Why do great artists allow their failed works to be published?

Some nice interiors, though.
(Of course, an Italian director who fails to show you a good interior must be mentally retarded).

The usual story is Orhan Pamuk: one reads two of his books (Red, Snow), gets excited (wow!), goes out and buys everything the man has ever written only to discover that… nothing beyond the first two (or three — White was OK, too) – books are worth reading. Marco Bellocchio recently delivered the same bait-and-switch: hooked me with Buon Giorno, Notte, and L’Ora di Religione, only to let me seriously down with Il Regista di Matrimoni. Why does this happen?
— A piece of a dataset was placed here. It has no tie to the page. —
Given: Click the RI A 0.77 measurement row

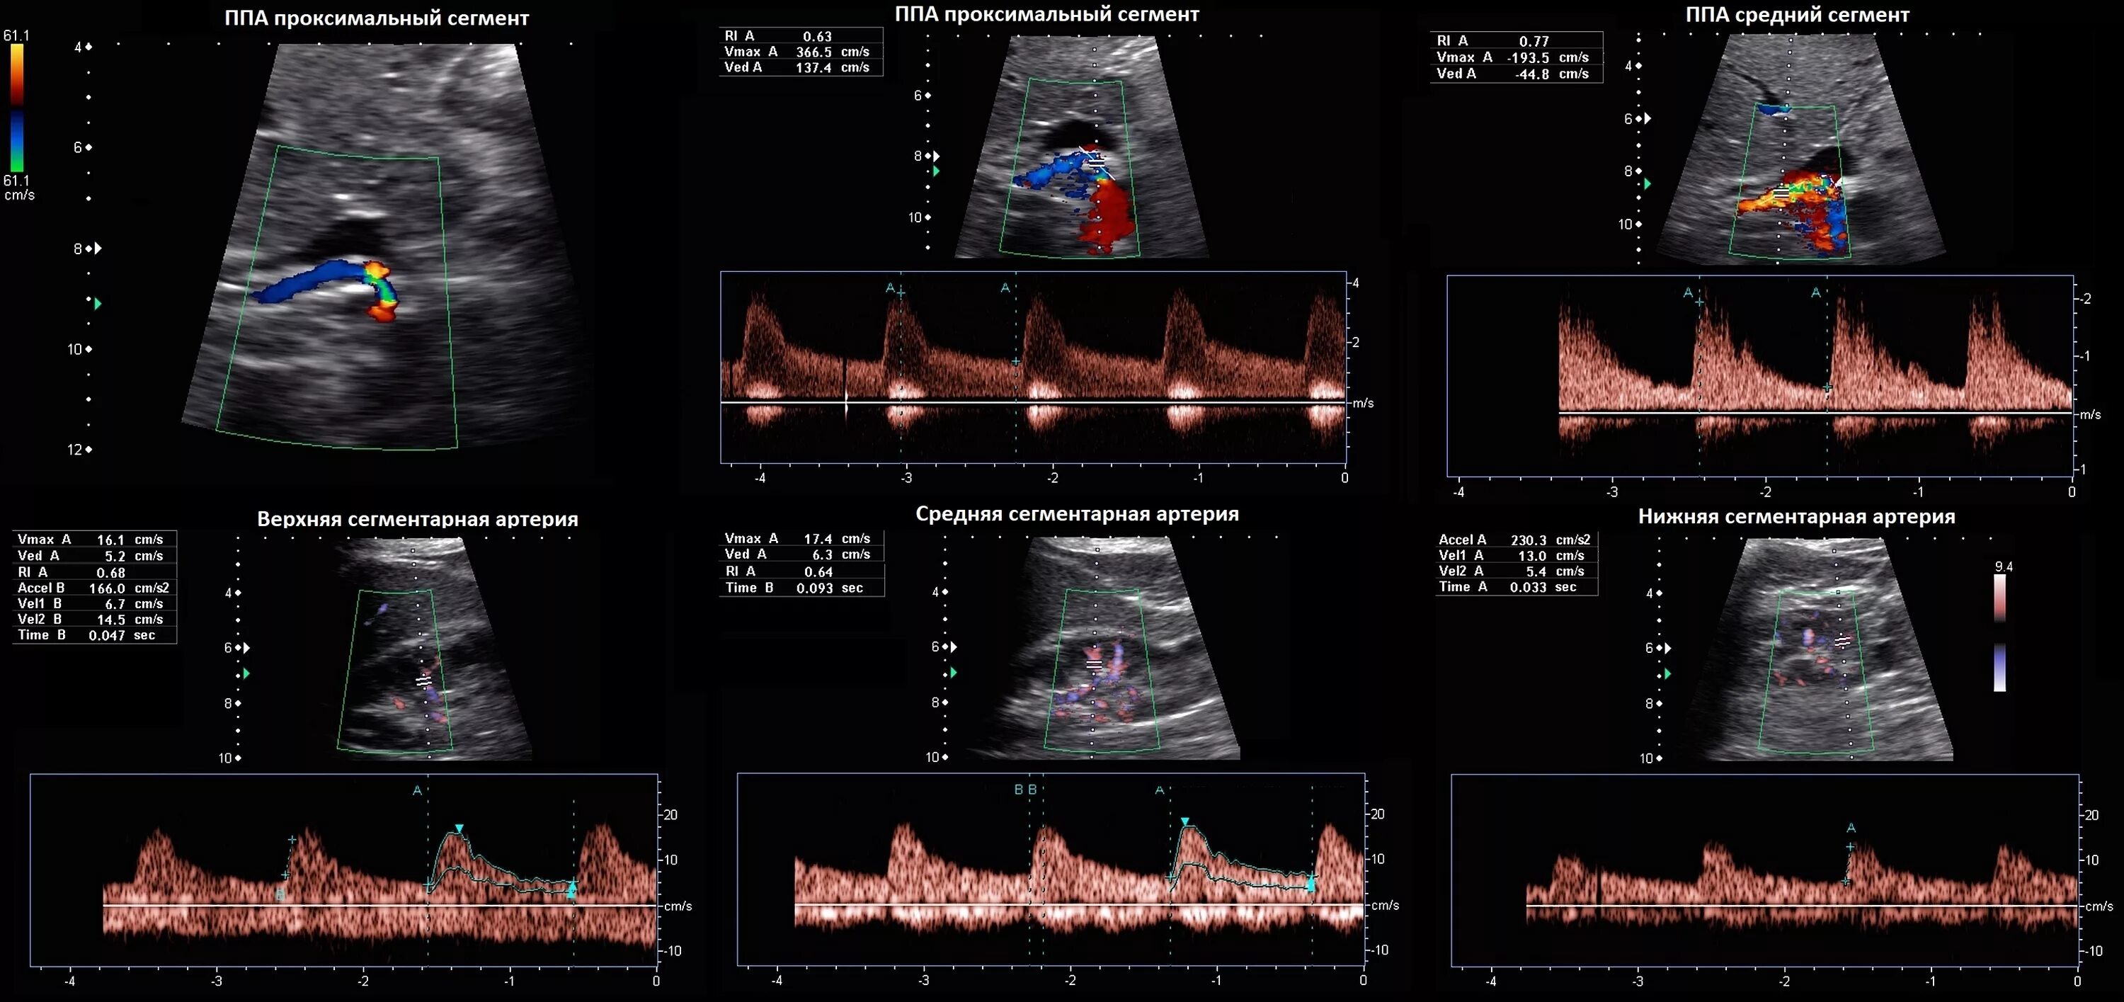Looking at the screenshot, I should point(1515,40).
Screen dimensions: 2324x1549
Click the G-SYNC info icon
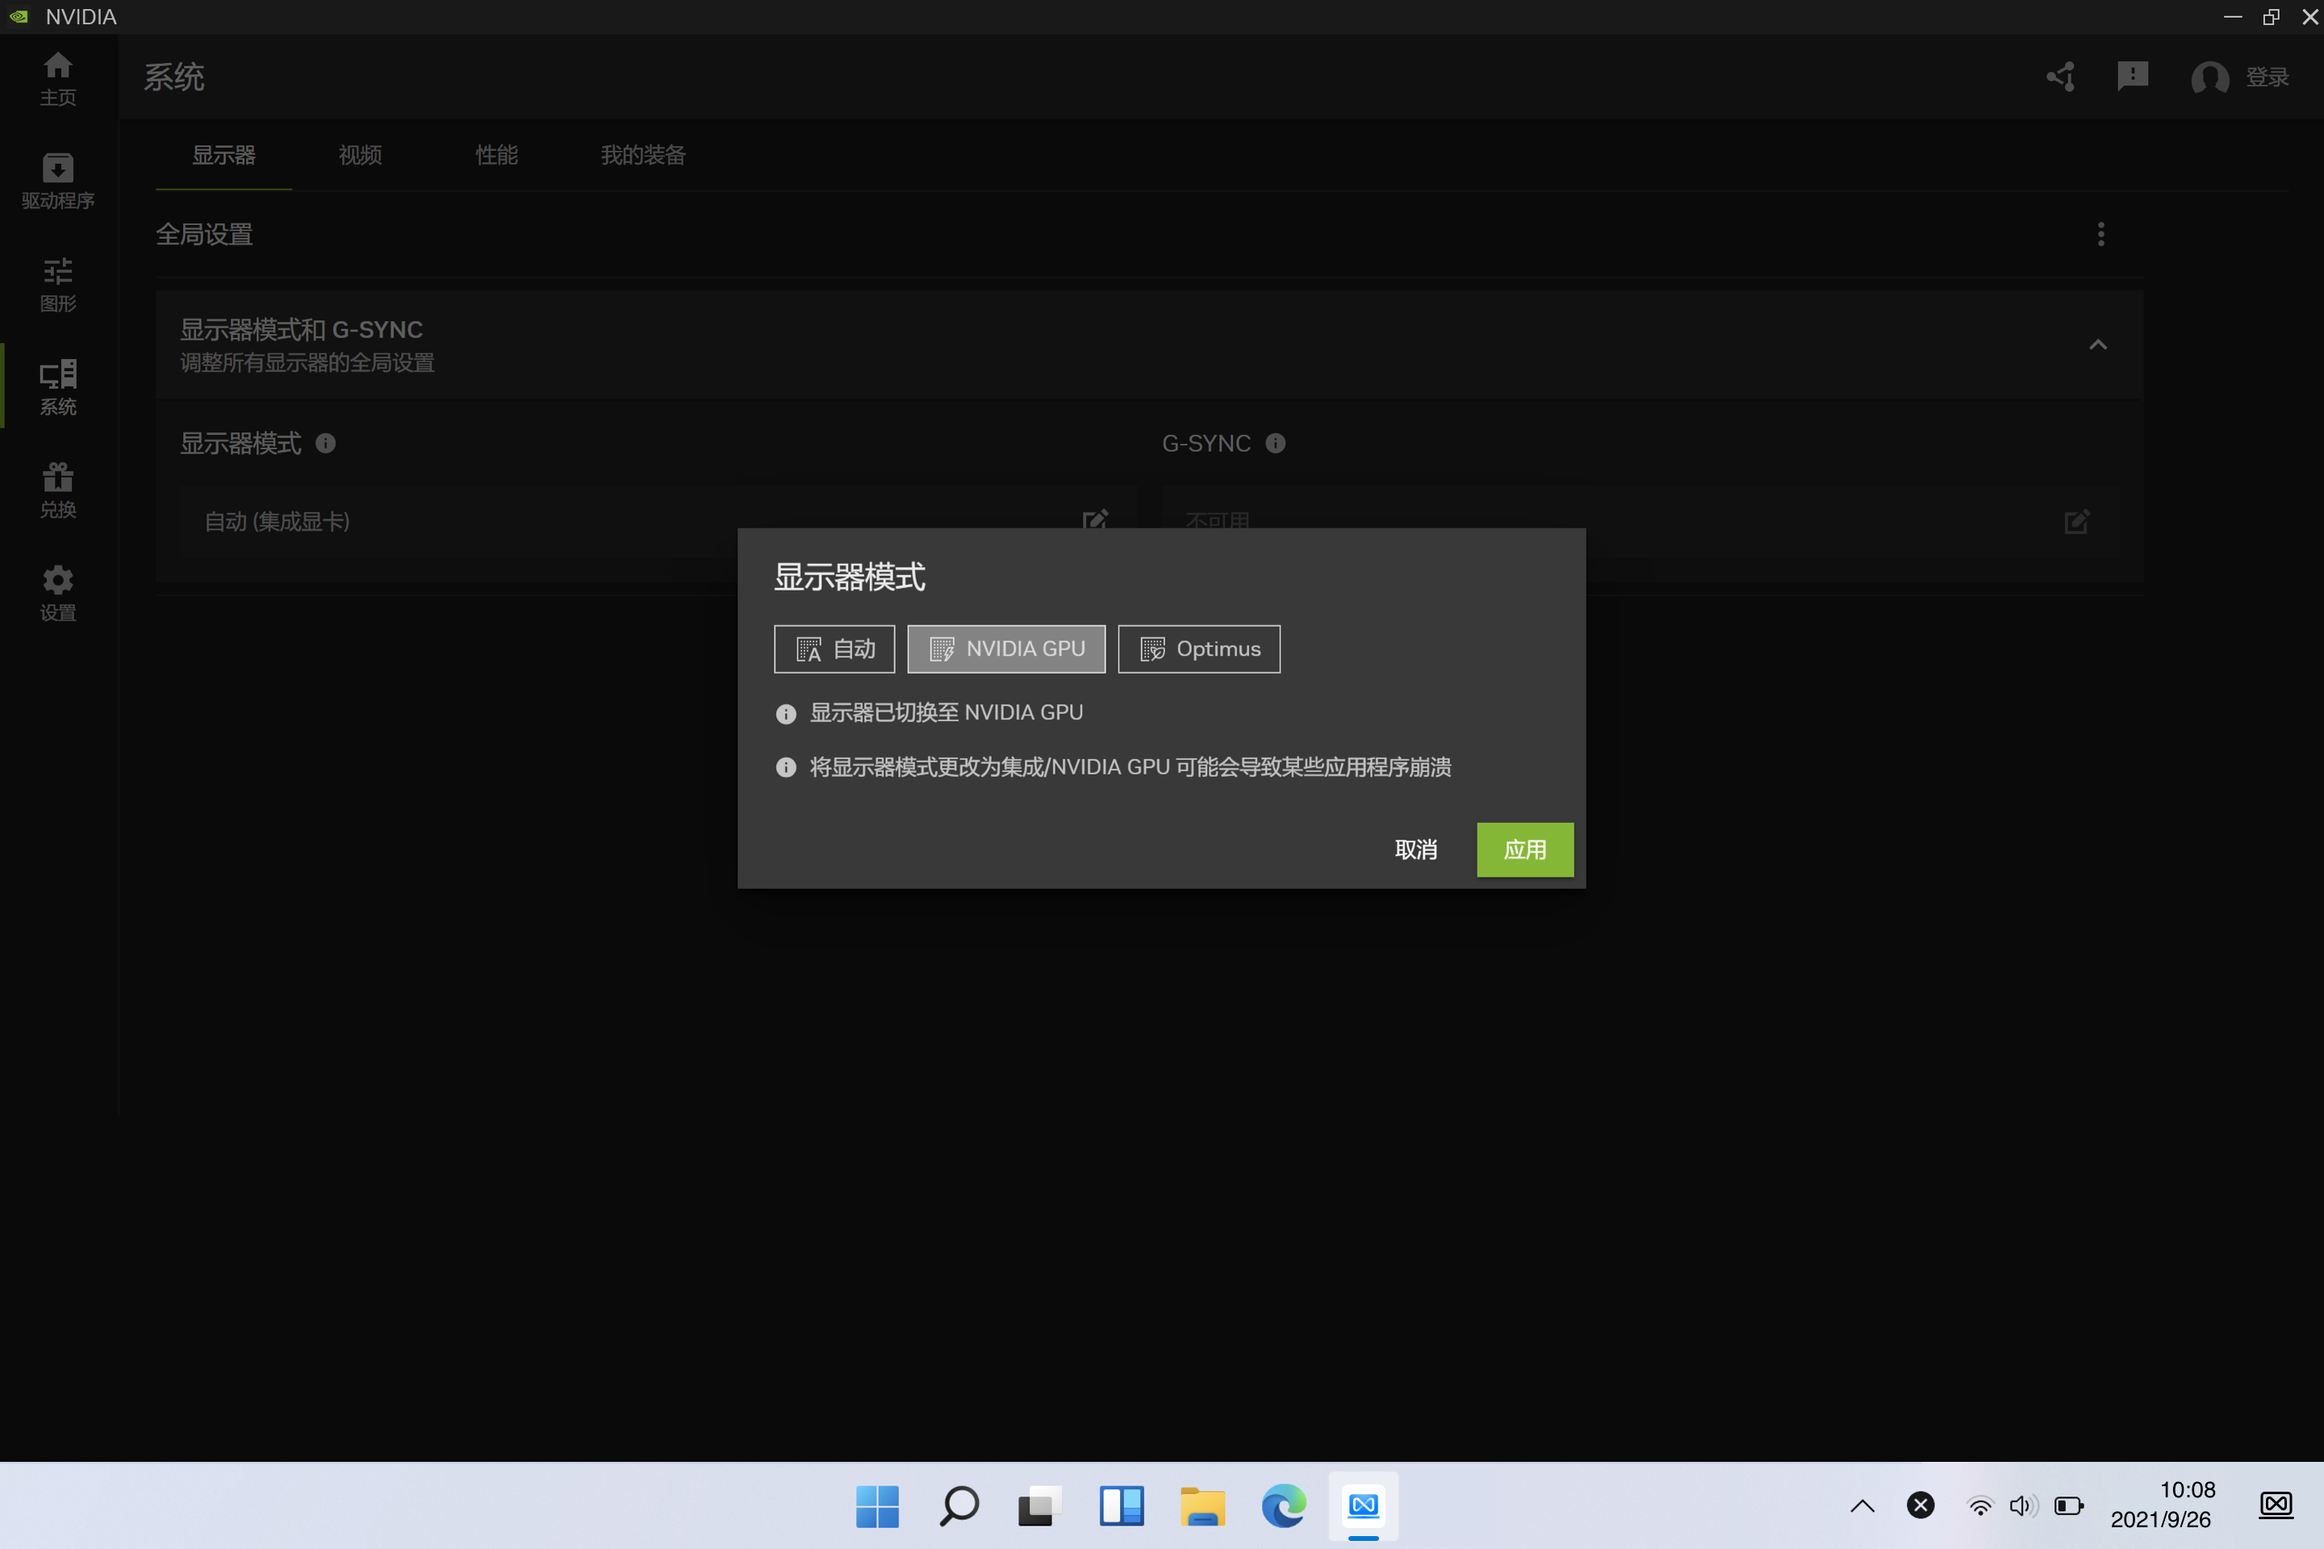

Partly, the problem is the production system: a novelist is expected to produce a novel a year; a film-maker, a film a year – because “the market expects it: if you do not, you drop out from public view, become forgotten and have to start from scratch”. This is actually not true, but this is the official industry party-line pushed heavily by agents and promoters who live on the stream of new works and artists come to believe it. But this annual procreation adds up to something like 40 works over a lifetime. And no one – not even Michelangelo – can possibly have in him enough material for 40 masterpieces, especially if his life becomes reduced to turning out novels (or films). (To write a novel, just like making a film, takes a lot of time). To make an interesting novel (or film) one has to live, experience, and reflect, i.e. get away from his desk/camera; and there is just no time for any of it if you are “successful”. Truly great film directors (e.g. Kubrick) and great novelists (e.g. di Lampedusa) know it and go slow – that is, they shuddup when they have nothing to say.

I would be prepared to pay serious money to know the truth behind works like Bellocchio’s Il Regista or Pamuk’s Black. Did they get published/released because the author has come to believe in his own infallibility (“yes, it does seem weak when I look at it, but perhaps my eyesight has gone weak, how can I possibly turn out a bad work, surely, if it is by me, it must be great, and perhaps one day I will see it”) or did they get published because the author/director decided that the public was stupid (“not a great film, I know, but they can’t tell anyway, why worry about it too much”).

Why worry about it? A Chinese proverb explains why: a tiger dies and leaves its skin, a man dies and leaves his reputation.